I am not sure about you, but when trying to arrive at an oversold condition in a single stock, I often look for prior support, or a technical level that sticks out like a sore thumb. Depending on how you look at it, we traders are fortunate enough to have the morning of Monday August 24th as a sort of sentiment beacon, the day that some of our most loved stocks traded at crash levels before recovering and never looking back.
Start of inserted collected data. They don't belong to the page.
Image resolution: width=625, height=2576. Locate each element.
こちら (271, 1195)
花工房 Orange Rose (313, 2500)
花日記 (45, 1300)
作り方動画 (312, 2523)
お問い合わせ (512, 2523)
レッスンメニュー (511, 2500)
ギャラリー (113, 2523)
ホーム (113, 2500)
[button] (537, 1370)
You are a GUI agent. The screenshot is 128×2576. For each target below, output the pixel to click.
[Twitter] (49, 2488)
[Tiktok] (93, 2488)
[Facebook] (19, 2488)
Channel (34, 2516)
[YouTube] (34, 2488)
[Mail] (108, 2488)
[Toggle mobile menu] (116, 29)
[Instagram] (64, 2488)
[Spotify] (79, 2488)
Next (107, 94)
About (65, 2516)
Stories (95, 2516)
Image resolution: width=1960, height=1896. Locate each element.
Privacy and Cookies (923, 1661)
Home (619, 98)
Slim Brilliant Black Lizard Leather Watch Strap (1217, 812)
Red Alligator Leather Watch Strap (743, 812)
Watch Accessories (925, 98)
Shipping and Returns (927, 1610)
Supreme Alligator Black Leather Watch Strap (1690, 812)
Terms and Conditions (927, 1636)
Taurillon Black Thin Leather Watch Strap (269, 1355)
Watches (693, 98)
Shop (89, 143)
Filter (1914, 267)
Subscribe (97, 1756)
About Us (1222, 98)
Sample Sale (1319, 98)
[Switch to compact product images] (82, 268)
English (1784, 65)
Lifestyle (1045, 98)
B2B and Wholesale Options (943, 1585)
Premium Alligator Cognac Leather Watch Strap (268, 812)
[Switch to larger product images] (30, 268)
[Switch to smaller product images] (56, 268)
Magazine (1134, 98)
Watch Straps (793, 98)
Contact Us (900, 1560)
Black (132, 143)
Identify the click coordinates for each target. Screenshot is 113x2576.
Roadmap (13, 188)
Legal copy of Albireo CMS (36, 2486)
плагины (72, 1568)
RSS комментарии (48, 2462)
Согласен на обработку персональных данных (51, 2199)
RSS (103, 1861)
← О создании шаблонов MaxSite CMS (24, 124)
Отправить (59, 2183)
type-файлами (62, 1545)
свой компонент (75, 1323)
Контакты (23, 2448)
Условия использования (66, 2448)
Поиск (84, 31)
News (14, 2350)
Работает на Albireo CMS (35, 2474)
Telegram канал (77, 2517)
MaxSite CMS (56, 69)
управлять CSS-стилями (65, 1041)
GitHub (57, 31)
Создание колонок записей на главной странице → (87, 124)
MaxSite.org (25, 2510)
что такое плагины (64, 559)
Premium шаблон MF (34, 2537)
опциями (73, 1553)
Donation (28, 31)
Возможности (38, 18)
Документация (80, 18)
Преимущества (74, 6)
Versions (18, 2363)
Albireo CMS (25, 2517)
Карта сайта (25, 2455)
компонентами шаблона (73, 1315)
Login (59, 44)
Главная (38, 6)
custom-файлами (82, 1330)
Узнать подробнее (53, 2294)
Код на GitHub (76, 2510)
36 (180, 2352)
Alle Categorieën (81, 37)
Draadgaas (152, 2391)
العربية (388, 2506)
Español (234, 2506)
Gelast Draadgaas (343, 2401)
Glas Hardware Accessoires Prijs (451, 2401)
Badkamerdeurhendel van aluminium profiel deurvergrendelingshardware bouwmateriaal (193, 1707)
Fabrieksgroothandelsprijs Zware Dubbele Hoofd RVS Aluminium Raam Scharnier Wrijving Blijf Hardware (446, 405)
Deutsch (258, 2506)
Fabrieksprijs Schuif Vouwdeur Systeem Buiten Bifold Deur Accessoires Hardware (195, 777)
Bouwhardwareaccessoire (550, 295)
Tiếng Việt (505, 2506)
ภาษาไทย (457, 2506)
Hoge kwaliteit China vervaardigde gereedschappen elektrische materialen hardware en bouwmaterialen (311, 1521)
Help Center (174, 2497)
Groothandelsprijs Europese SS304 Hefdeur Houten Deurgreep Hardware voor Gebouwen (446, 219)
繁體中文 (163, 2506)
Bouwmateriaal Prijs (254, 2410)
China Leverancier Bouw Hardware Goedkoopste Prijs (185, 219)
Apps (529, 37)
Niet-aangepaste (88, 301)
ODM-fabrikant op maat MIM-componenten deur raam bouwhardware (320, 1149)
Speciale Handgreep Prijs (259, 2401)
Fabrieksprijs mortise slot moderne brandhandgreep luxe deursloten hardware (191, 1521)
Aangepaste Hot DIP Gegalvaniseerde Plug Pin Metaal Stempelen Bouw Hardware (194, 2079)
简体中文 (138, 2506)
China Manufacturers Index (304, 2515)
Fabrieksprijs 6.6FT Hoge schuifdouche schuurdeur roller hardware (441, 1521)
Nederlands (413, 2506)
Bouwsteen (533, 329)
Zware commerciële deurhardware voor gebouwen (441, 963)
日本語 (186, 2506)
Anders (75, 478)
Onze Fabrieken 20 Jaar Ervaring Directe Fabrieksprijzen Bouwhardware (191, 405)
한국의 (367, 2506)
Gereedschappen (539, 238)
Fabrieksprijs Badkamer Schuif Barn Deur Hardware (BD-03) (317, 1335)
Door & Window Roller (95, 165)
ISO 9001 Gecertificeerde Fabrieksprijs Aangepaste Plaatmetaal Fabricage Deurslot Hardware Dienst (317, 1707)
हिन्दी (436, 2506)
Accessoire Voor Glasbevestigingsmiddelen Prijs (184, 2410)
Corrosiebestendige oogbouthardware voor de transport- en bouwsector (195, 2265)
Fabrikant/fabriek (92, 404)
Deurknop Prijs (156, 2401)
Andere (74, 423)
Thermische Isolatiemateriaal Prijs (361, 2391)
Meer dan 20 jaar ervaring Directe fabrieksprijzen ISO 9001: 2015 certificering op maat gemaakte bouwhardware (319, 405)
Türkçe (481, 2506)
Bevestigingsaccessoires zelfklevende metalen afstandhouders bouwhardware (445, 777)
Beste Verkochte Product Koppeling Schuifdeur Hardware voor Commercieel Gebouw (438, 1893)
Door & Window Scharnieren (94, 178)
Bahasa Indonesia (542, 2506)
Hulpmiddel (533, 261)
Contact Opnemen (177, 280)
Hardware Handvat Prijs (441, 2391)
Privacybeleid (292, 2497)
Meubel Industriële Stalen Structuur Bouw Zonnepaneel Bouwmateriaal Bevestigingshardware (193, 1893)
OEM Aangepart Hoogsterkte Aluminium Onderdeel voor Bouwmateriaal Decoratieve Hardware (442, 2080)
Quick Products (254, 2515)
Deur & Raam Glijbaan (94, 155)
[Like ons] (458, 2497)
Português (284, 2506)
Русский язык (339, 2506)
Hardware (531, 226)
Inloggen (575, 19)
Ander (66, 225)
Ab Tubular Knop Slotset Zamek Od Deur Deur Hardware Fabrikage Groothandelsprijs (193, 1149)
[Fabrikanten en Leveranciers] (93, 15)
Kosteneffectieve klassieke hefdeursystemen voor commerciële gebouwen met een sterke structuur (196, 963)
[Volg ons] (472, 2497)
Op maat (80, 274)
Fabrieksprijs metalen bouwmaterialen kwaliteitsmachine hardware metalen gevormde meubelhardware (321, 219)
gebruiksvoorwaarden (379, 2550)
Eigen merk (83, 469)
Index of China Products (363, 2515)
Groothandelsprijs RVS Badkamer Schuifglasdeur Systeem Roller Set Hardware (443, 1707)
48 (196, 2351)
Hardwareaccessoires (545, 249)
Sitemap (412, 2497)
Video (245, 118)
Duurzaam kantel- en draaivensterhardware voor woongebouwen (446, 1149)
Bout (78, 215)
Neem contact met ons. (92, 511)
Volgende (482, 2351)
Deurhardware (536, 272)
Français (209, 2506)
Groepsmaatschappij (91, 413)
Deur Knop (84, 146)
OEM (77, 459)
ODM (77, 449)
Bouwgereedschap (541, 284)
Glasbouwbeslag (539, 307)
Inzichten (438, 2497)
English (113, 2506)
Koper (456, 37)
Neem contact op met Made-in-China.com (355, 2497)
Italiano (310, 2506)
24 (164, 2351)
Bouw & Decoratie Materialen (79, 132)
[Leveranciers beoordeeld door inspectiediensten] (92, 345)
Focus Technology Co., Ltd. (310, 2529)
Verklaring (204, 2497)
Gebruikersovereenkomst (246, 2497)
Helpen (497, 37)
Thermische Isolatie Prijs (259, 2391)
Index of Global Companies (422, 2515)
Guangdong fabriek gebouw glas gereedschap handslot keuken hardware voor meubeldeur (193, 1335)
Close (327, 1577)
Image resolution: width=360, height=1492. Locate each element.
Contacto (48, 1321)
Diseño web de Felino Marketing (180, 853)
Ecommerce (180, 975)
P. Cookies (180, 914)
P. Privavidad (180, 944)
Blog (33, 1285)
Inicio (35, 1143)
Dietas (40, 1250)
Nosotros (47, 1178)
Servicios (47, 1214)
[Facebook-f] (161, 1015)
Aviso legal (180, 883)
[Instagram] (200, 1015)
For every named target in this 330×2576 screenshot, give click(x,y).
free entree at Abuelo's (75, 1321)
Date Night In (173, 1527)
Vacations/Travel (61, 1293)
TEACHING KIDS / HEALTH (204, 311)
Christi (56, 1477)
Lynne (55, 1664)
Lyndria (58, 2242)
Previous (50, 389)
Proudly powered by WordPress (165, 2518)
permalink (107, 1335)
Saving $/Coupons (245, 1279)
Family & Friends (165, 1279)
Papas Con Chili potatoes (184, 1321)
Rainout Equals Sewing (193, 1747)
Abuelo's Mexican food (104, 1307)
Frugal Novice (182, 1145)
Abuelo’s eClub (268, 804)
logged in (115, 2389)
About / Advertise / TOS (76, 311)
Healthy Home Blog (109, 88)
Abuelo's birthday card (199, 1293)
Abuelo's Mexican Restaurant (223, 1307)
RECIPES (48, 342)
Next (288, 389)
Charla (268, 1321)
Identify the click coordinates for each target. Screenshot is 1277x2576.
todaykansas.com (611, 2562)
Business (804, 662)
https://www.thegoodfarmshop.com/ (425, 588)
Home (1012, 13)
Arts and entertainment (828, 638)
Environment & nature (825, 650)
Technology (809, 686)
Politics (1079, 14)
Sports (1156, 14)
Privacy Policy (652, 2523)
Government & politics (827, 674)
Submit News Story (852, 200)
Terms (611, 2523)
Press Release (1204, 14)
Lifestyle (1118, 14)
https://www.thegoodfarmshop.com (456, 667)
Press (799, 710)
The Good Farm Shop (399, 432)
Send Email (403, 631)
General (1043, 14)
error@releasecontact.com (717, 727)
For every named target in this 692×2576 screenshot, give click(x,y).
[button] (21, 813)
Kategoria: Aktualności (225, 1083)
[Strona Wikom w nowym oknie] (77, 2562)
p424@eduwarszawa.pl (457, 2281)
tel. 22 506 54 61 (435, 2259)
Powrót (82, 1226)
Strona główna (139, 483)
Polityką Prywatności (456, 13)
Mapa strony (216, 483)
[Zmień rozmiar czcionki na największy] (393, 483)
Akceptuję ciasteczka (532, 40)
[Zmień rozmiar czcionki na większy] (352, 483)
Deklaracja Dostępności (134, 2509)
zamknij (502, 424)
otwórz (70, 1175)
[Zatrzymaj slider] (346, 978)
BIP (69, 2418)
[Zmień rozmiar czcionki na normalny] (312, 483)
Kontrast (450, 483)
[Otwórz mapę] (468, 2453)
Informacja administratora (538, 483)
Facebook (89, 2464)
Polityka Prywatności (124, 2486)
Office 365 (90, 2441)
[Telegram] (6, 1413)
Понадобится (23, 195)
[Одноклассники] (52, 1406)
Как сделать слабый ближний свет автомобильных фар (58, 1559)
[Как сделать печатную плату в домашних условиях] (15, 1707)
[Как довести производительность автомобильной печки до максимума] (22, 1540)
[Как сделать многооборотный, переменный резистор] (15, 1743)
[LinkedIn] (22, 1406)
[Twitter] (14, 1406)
Microsoft (MSFT) is one of those stocks. It traded down more than 10% in two trading days, before putting in a sharp reversal that yielded a 43% rally from its August 24th lows to its late December highs.  MSFT has shown tremendous relative strength to many of its mega cap peers, with the stock now 28% above its Aug 24th low:

MSFT 1yr chart from Bloomberg
MSFT 1yr chart from Bloomberg

The one year chart above is fairly astounding, with prior resistance of $50 now serving as important support, with $40, prior long term support, a distant memory.

MSFT is scheduled to report fiscal Q2 results on January 28th after the close, the options market is implying about a 6% one day move, which is shy of its 4 qtr average of about 8.3%, but well high of its 10 year average of 4.3%.

So What Traded Today?

Options volume in MSFT is ran hot today at 1.5x average daily volume, with calls outnumbering puts nearly 1.3x to 1.  While much of the call volume looks to be bullish, calls spreads bought to open, they look to be financed with opening sales of downside puts. Which means even more bullish, not only is the trader willing to commit premium to their bullish view but they are also willing to be put the stock at levels below the market.

For instance when MSFT was $50.35 a trader sold 3500 Feb 26th weekly 47.50 puts to open at 1.40 and bought to open 3500 of the Feb 26th weekly 52.50 / 55.50 call spread for 87 cents, resulting in a 53 cent credit for the trade.  This trade breaks-even on the upside at $51.97 with a max gain of up to $3.53 between 51.97 and 55.50 with max gain above $55.50 not far below the 52 week highs of $56.85 made on December 29th, 2015.  On the downside, above 52.50 and below 55.50 the trader will receive the 53 cents in premium received for what we call a call spread risk reversal, with losses as if long 350,000 shares below $47.50 (less the 53 cents premium so really at $46.97, down almost 7% from the trading level).

We are in the sort of market where from purely a volatility perspective (the price of options are at their highest levels since August) it makes sense to be net short premium for directional players. With one caveat, if you think the market feels a bit crashy, then it may make sense to shy away from naked short put positions.